SuisseLes trois millions d'armes non déclarées pourront le rester

Les propriétaires d'armes à feu non recensées dans les registres cantonaux ne seront finalement pas obligés de les déclarer a posteriori. Le Conseil national a refusé partiellement une motion.

Les parlementaires ont eu peur d'un surcoût administratif.

Les parlementaires ont eu peur d'un surcoût administratif.

Keystone

La décision contre l'enregistrement rétroactif a été prise par 98 voix contre 76. En automne, le Conseil national avait pourtant soutenu l'idée de justesse, par 87 voix contre 86. Lors de ce vote, plusieurs représentants du camp bourgeois étaient absents.

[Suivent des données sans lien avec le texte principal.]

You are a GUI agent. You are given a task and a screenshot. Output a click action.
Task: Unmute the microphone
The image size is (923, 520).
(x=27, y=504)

Au lendemain de cette décision, Jakob Büchler (PDC/SG), président de la société de tir du canton de Saint-Gall, avait invoqué un problème juridique et demandé une répétition du vote. Le Conseil national lui avait donné raison et a procédé à un nouveau vote mardi.

Hugues Hiltpold (PLR/GE) a expliqué en vain que l'enregistrement national et rétroactif permettrait de retrouver plus rapidement le propriétaire d'une arme en cas de vol. Selon lui, la charge de travail pourrait être maintenue à un niveau raisonnable avec par exemple une déclaration en ligne.

Tout est enregistré

Chaque voiture, chaque vache et chaque livre de bibliothèque est enregistré en Suisse, a renchéri Chantal Galladé (PS/ZH), il n'y a donc pas de raison de ne pas faire de même avec les armes. De plus, le Parlement pourra toujours encore régler les détails lors des délibérations sur la révision de la loi sur les armes, a-t-elle rappelé.

Les élus ont finalement suivi les arguments de Jakob Büchler, pour qui la déclaration a posteriori implique une lourde charge administrative. Selon lui, il y a trois millions d'armes non encore déclarées en Suisse.

La déclaration n'augmenterait pas non plus la sécurité, puisque les malfaiteurs n'annonceraient pas leurs armes. Enfin, elle criminalise les personnes, notamment âgées, qui ne seraient pas au courant du changement de loi ou qui oublieraient d'enregistrer leur arme.

Réforme déjà prête

Le Conseil national renonce donc à charger le gouvernement de soumettre une modification de la loi prévoyant l'enregistrement a posteriori. Le Conseil fédéral n'a toutefois pas attendu la décision des élus: répondant aux vœux du Parlement qui demandait un projet de révision jusqu'à la fin 2013, le gouvernement l'a présenté en décembre.

Il y tient à un enregistrement rétroactif. Un oui est incertain, au vu de la décision de mardi au National. L'UDC ainsi qu'une partie du PLR et du PDC ont voté non.

La réforme de la loi sur les armes est réclamée par les cantons, responsables des registres, et les polices cantonales.